__SELECTED EXTRACT__
Severity: Critical Alert
Exit/Entry: International passenger flights remain largely suspended in Uzbekistan as of Sept. 8 due to COVID-19. Domestic restrictions continue.
Alert Begins 08 Sep 2020 01:44 PM UTC
Alert Expires 22 Sep 2020 11:59 PM UTC
- Incident: COVID-19 restrictions
- Location(s): Nationwide (map)
- Time Frame: Indefinite
- Impact: Significant travel and business disruptions
Authorities in Uzbekistan have relaxed numerous travel and business disruptions that were imposed to stem the spread of coronavirus disease (COVID-19) as of Sept. 8. Uzbekistan resumed international passenger flights with Turkey and the UAE Sept. 4; flights with Germany will resume Sept 10, Kazakhstan Sept. 11, Kyrgyzstan Sept. 14, and the US Sept. 27. Travelers arriving in Uzbekistan must present a negative COVID-19 test taken within no more than 72 hours prior to their flight's departure; the certificate must be written in English or Russian. Inbound travelers will be subject to a health screening and must self-isolate for 14-days; travelers displaying symptoms of COVID-19 will be hospitalized. International passenger flights with all other destinations remain suspended, except for repatriation flights for Uzbek citizens.
The land border with Kyrgyzstan was reopened Sept. 2. Inbound travelers must present a negative COVID-19 test taken no more than 72 hours prior to their arrival at the border; these travelers will not be required to self-isolate for 14 days. Land borders with Afghanistan, Kazakhstan, Tajikistan, and Turkmenistan remain closed, though officials will permit foreign nationals attempting to leave the country to do so.
Authorities lifted a number of restrictions on gatherings and business activity Sept. 5. Restaurants and cafes, theaters, cinemas, amusement parks, and houses of worship may reopen with sanitization and social distancing protocols in place.
Authorities gradually eased some COVID-19 measures through August. Hotels, museums, hair salons, barbershops, and outdoor dining establishments were permitted to reopen Aug. 15. Private gatherings of up to 30 persons are now permitted. Municipal and inter-regional public transport resumed Aug. 17. Large shops, gyms, and markets reopened Aug. 20.
Certain measures remain in place nationwide. All persons are required to comply with social-distancing guidelines of 2 meters (6.5 feet) and wear facemasks while in public. Educational institutions remain closed; parent-teacher associations have been permitted to petition regional authorities to reopen individual institutions. Medical screenings may be conducted before entering grocery stores and markets. Face-to-face governmental or business meetings are prohibited.
Authorities could reimpose, extend, further ease, or otherwise amend any restrictions with little-to-no notice depending on disease activity over the coming weeks.
Background and Analysis
COVID-19 is a viral respiratory disease caused by infection with the SARS-CoV-2 virus (previously known as 2019-nCoV). Symptoms occur 1-14 days following exposure (average of 3-7 days). These symptoms include fever, fatigue, cough, difficulty breathing, sometimes worsening to pneumonia and kidney failure - especially in those with underlying medical conditions.

__WORK TO COMPLETE__
According to the travel alert on Uzbekistan, how many hours before their flight's departure can travelers arriving in Uzbekistan take the negative COVID-19 test they must present, at most? The records that come next are from a different source than the travel alert.

__DATA PROVIDED__
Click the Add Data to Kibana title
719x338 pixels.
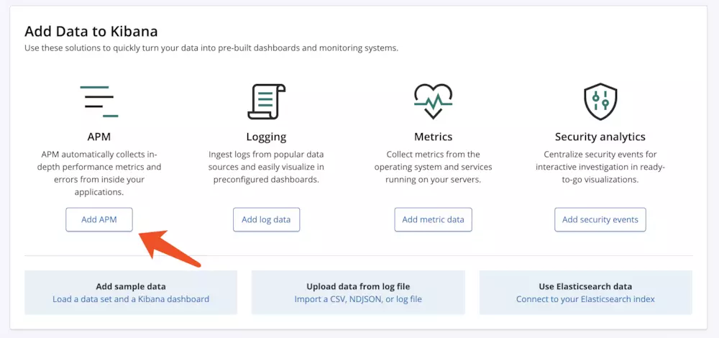tap(91, 31)
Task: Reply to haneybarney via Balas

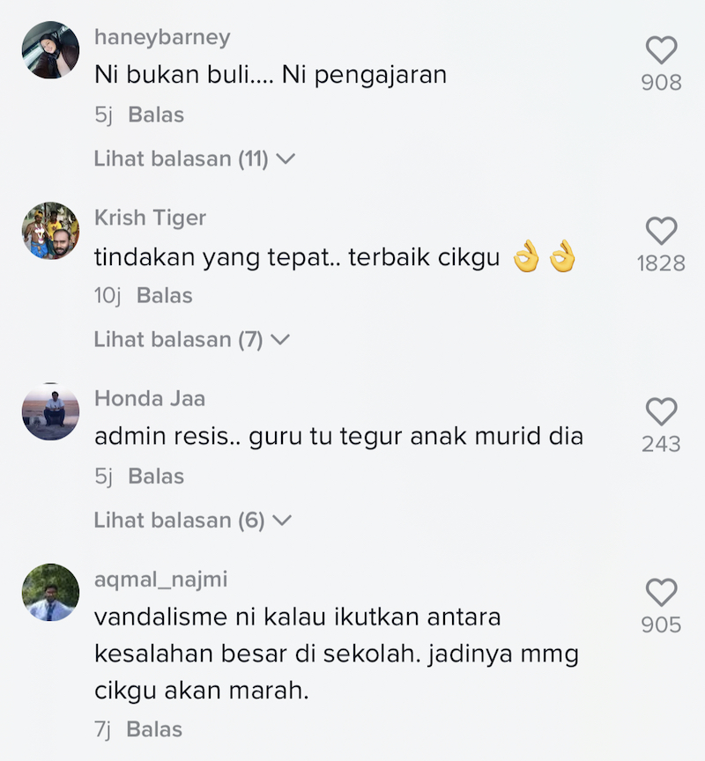Action: tap(156, 115)

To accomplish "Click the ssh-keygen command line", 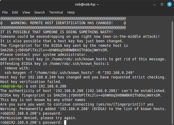I will click(66, 73).
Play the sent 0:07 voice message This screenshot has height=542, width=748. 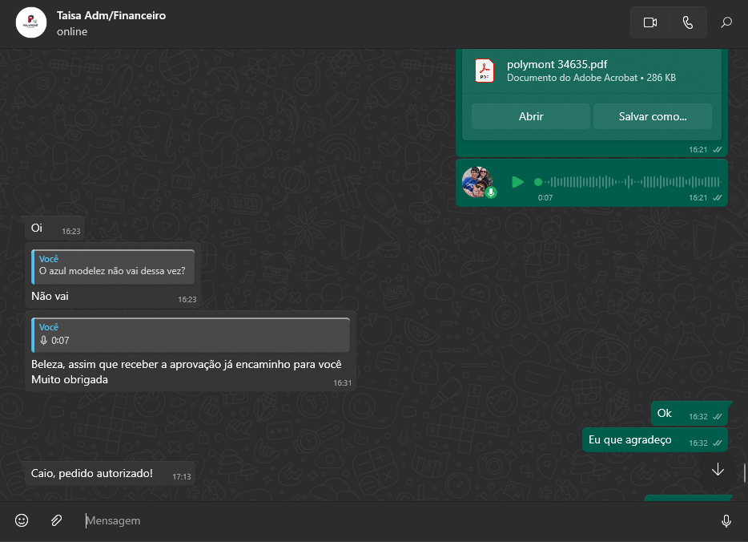(517, 182)
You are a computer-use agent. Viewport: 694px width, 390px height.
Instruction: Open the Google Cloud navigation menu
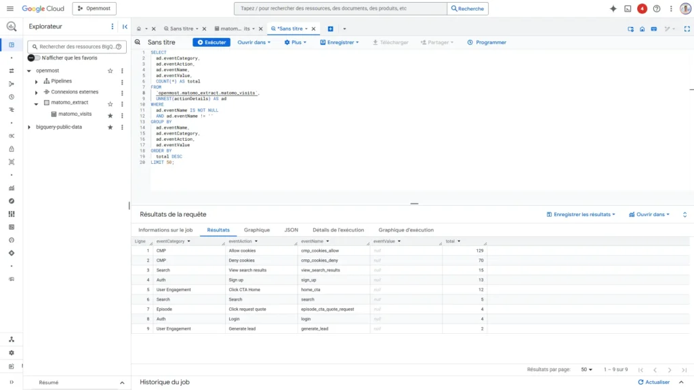(10, 9)
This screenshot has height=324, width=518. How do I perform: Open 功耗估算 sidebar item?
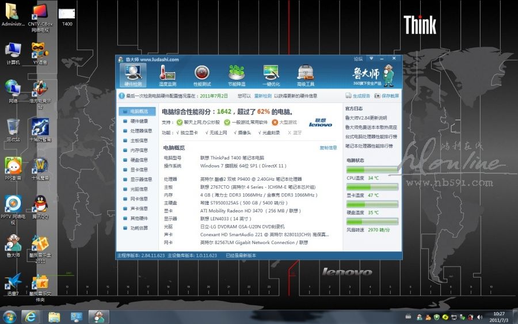tap(139, 228)
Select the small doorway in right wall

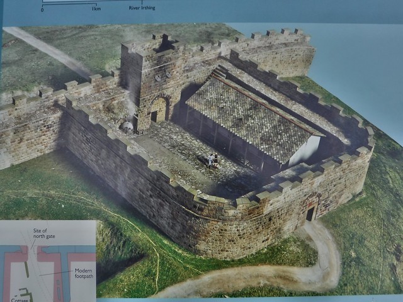click(x=310, y=212)
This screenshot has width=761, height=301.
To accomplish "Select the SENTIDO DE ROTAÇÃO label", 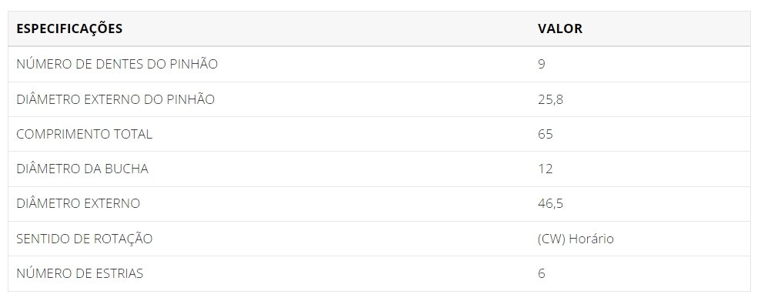I will tap(85, 239).
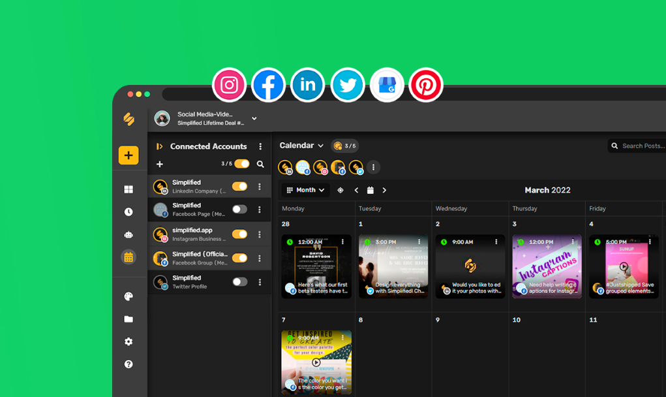Open the Social Media-Vide workspace dropdown

click(254, 118)
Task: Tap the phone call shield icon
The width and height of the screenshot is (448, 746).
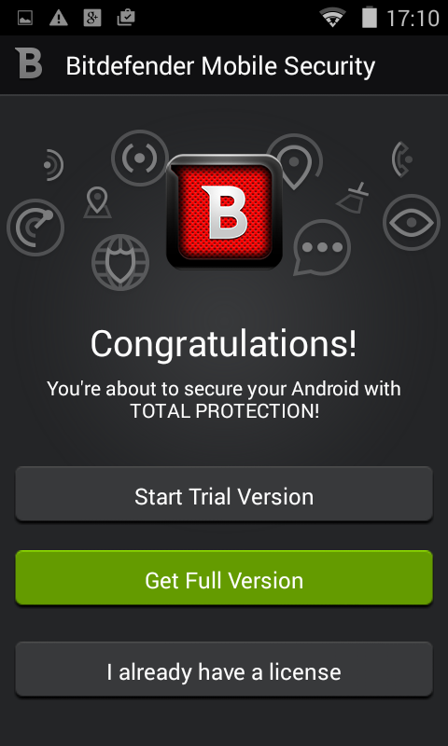Action: coord(402,159)
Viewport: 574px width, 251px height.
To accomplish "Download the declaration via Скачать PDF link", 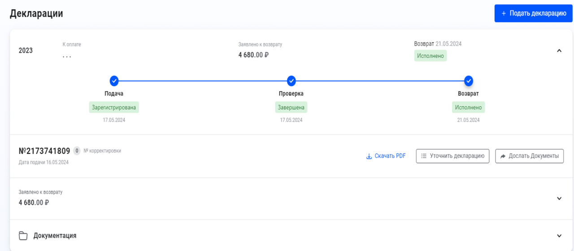I will tap(386, 156).
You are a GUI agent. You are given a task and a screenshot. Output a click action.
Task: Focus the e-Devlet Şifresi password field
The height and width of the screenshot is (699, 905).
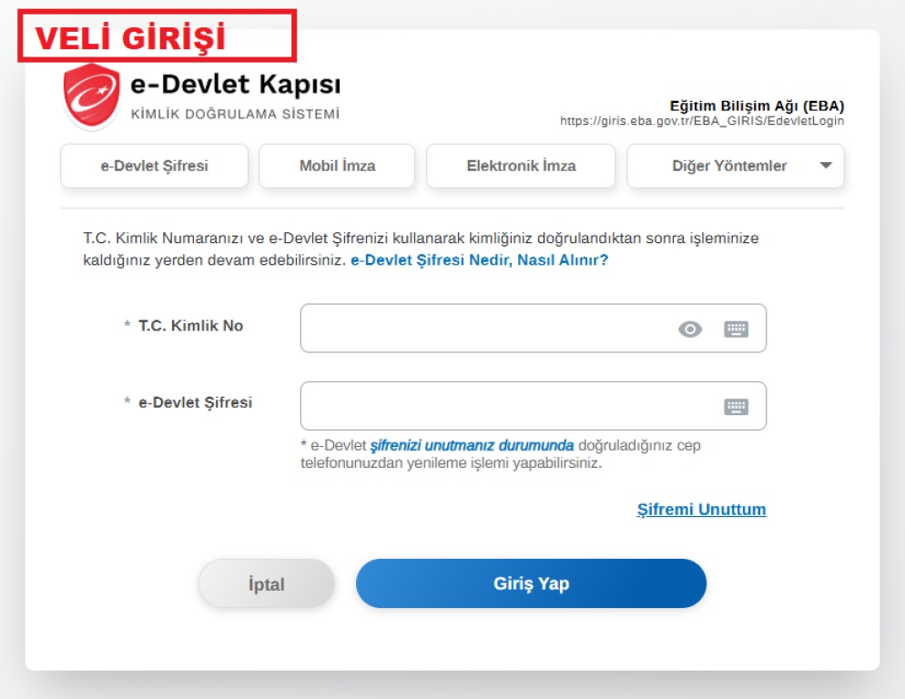(534, 406)
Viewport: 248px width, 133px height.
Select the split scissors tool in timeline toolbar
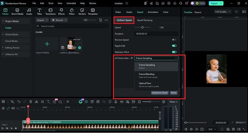tap(36, 102)
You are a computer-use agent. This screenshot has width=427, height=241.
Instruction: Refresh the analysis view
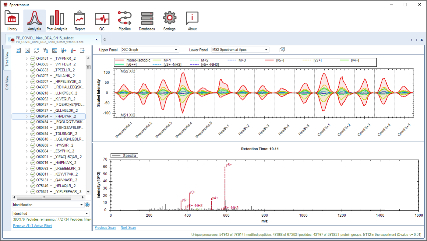(36, 50)
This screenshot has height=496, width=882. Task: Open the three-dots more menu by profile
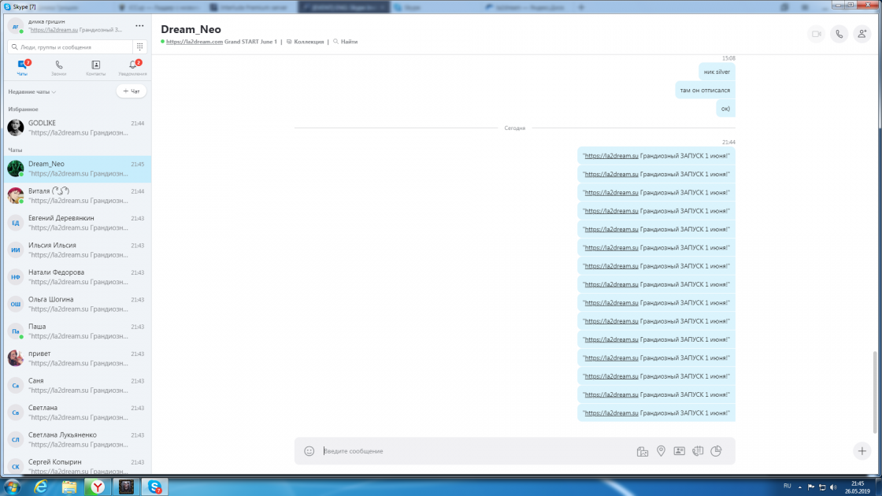pyautogui.click(x=139, y=26)
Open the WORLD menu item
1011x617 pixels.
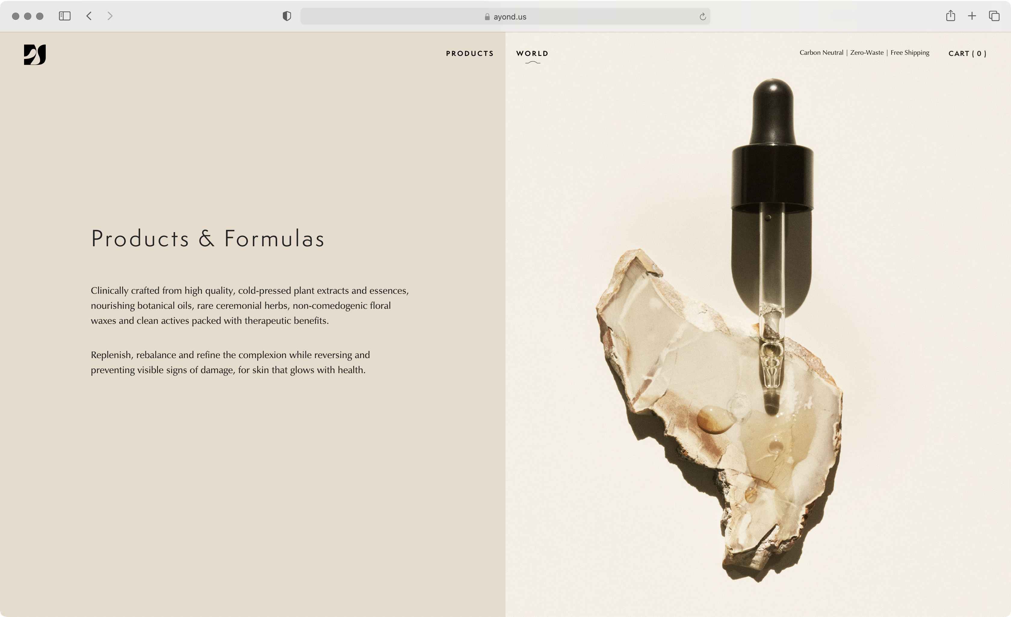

__ANSWER TO THIS EXERCISE__
No more than 72 hours.